Se dovessimo prendere alla
lettera le vicende raccontate nella fiaba di Pollicino, il
quadro che ne scaturirebbe sarebbe fortemente sconfortante.
Una povera famiglia di contadini, numerosa come solo le
povere famiglie di contadini sono solite essere; cinque
figli, cinque bocche da sfamare, una guerra alle porte che
acuisce lo stato di povertà del nucleo famigliare, due
genitori senza cuore (se abbandonare i propri cinque figli
nella foresta perché non si sa cosa dare loro da mangiare
possa essere considerato un gesto crudele invece che
un'azione dettata da una tragica disperazione); soldataglie
ostili che depredano la regione ed infine un orco che si
lecca i baffi al pensiero di sbocconcellarsi quei cinque
teneri bocconcini capitati per caso nella sua dimora.
Insomma, ce n'è abbastanza per una allarmata chiamata al
telefono azzurro.
Per fortuna, ci sorreggono le moderne interpretazioni
psicoanalitiche che ci parlano di conflitto generazionale,
del primato dell'intuizione e della creatività infantile,
della affermazione della diversità e della tolleranza verso
di essa, dell'inconscio e subconscio che i personaggi
sogliono simboleggiare. Certo è che, pur a voler
privilegiare questa lettura paradigmatica, la triste storia
di Pollicino rimane una di quelle che eviterei accuratamente
di raccontare a mio figlio.
Peraltro, il film di Olivier Dahan, - l'altro precedente
cinematografico è rappresentato dal film C'era una volta
Pollicino di Michel Boisrond del 1972 - sembra attenersi con
rigore alla trama della favola di Perrault aggiungendovi
solo qualche elemento come la guerra, a giustificare lo
stato di profonda indigenza dei contadini e inventando il
personaggio di Rose, una delle cinque figlie dell'orco che a
differenza delle sue sorelle non aspira ad un futuro di
orchessa. Il resto è molto attinente all'opera del narratore
francese - non nuovo a fiabe tristi, ricche di figli
diseredati e maltrattati, basti pensare a Cenerentola o al
Gatto con gli stivali - così assistiamo, con profonda
costernazione, allo smarrirsi dei cinque fratellini nella
foresta abitata da lupi famelici ed altre pericolose bestie,
all'incontro con il terrifico orco (Dominique Hulin, una
parte in Strada senza ritorno di Samuel Fuller) alle imprese
del volitivo Pollicino (il piccolo Nils Hugon, un faccino
piccino piccino con un musetto furbetto) dapprima denigrato
dai fratelli maggiori, è l'ultimo di cinque figli, ma poi
osannato da questi come loro eroe e salvatore.

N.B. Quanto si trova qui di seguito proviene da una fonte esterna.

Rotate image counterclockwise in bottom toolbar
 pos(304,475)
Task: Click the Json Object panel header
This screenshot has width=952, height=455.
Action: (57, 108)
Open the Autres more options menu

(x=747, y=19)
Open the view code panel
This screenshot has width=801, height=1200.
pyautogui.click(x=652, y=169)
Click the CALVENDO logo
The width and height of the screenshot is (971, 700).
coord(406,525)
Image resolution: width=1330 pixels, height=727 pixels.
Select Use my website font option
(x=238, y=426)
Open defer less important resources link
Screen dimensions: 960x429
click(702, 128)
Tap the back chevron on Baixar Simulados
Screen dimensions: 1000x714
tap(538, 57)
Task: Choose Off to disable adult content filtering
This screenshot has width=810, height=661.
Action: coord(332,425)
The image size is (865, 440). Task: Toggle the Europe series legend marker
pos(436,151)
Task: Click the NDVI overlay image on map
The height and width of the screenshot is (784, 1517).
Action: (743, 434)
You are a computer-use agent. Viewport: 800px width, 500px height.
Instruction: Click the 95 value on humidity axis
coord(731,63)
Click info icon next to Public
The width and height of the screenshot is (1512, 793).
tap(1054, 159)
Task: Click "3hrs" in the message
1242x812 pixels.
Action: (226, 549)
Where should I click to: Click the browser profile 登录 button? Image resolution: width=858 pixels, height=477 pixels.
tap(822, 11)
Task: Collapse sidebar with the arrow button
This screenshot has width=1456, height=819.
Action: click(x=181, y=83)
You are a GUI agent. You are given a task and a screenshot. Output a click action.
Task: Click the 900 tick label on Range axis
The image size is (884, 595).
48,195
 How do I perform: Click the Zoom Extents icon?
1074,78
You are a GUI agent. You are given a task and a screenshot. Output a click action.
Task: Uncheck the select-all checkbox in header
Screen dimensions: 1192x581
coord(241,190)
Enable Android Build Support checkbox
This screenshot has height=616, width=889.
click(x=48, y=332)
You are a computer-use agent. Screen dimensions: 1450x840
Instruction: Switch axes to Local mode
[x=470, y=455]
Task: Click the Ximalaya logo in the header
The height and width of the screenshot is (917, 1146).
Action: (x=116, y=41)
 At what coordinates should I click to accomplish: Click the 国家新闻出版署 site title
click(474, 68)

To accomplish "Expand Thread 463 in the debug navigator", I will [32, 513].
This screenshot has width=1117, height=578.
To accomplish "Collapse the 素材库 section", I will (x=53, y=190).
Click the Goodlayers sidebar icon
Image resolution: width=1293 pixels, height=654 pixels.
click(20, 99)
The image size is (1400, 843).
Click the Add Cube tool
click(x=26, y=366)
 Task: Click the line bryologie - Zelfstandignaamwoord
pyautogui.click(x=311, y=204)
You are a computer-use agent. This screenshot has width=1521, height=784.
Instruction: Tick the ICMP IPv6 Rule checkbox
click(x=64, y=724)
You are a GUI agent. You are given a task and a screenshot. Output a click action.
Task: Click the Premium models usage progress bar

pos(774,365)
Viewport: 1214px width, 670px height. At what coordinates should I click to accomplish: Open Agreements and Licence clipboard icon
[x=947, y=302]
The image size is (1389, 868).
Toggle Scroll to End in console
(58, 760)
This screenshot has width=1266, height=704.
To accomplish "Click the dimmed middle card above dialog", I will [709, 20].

Tutto questo
raccontato dalla mano felice del regista francese, capace di
fotografare con raro gusto policromo le bellissime
scenografie di Michel Barthelemy, già scenografo in Sulle
mie labbra, che incastonano i personaggi e gli eventi in
raffinati quadretti che ricordano molto le illustrazioni
ottocentesche dei libri per l'infanzia.